Direitos já assegurados pela legislação
A Lei Federal nº 12.764, conhecida como Lei Berenice Piana, considera a pessoa autista uma pessoa com deficiência para todos os efeitos legais. A norma assegura, entre outros direitos:
- vida digna, integridade e proteção contra abusos;
- diagnóstico e atendimento multiprofissional;
- acesso a medicamentos e informações sobre o tratamento;
- educação e ensino profissionalizante;
- moradia, mercado de trabalho e previdência;
- assistência social;
- acompanhante especializado na escola, quando comprovada a necessidade.
A legislação também criou a Carteira de Identificação da Pessoa com Transtorno do Espectro Autista, a Ciptea, destinada a facilitar o pronto atendimento e a prioridade nos serviços públicos e privados. Em 2025, a política nacional passou a incentivar expressamente a investigação diagnóstica do autismo em adultos e idosos. Consulte a Lei nº 12.764.
Um movimento que precisará demonstrar pluralidade
A criação de uma legenda com foco na comunidade autista pode ampliar a representatividade de milhões de brasileiros e de suas famílias. Ao mesmo tempo, o movimento enfrentará o desafio de construir um programa nacional que trate não apenas do autismo, mas também de economia, emprego, segurança, meio ambiente, relações internacionais e demais temas de competência dos governos e parlamentos.

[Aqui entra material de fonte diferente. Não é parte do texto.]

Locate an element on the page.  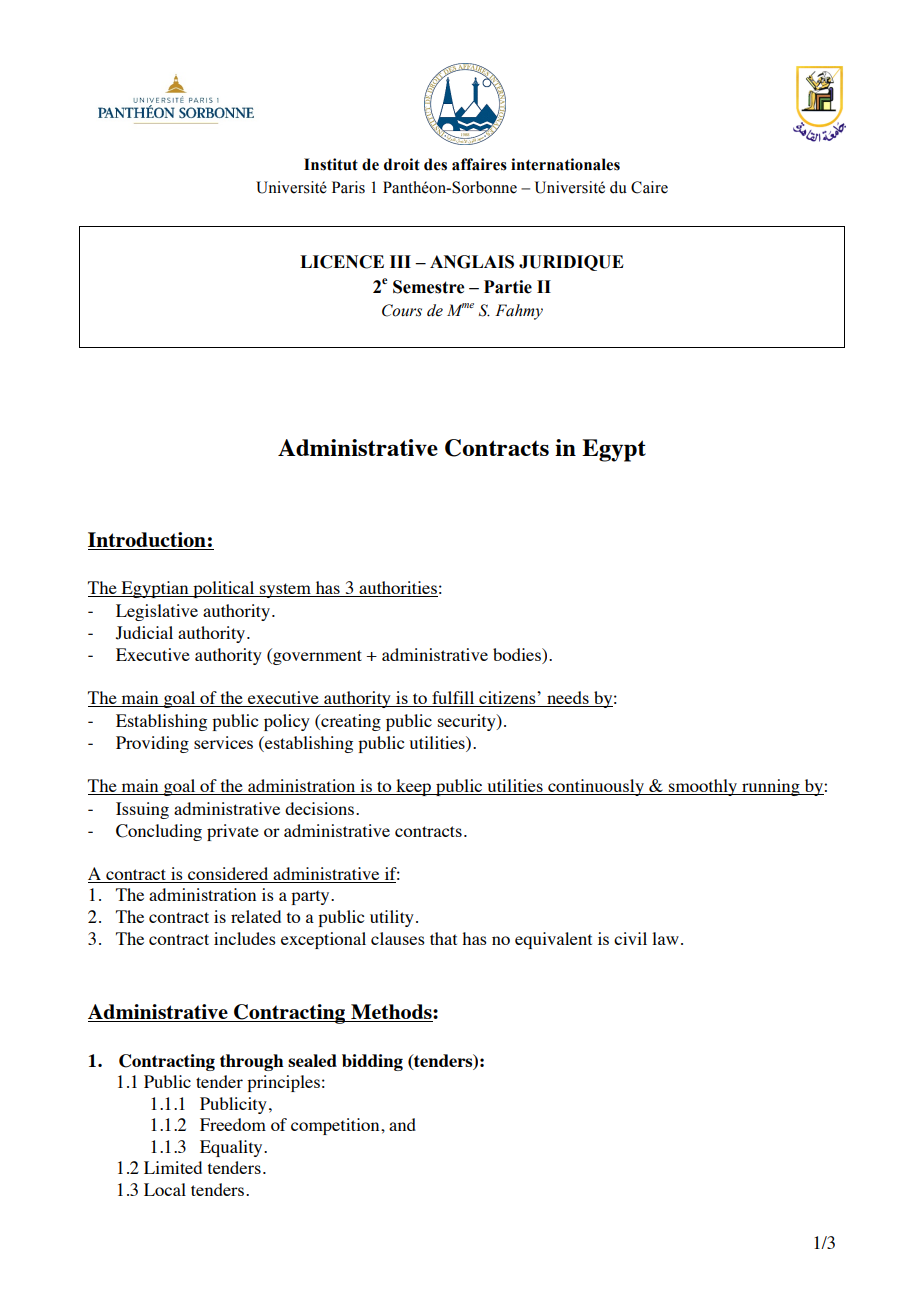
services is located at coordinates (223, 742).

Outro ponto essencial será garantir transparência na coleta e validação das assinaturas, na prestação de contas, na escolha das lideranças e na elaboração do estatuto. Somente depois da aprovação do TSE o PA poderá ser considerado oficialmente um partido político.
Enquanto isso, o PA-88 deve ser apresentado corretamente como partido em formação ou movimento político, e não como legenda já registrada. Sua consolidação dependerá da capacidade de transformar mobilização social em apoiamento eleitoral válido e, posteriormente, em participação democrática efetiva.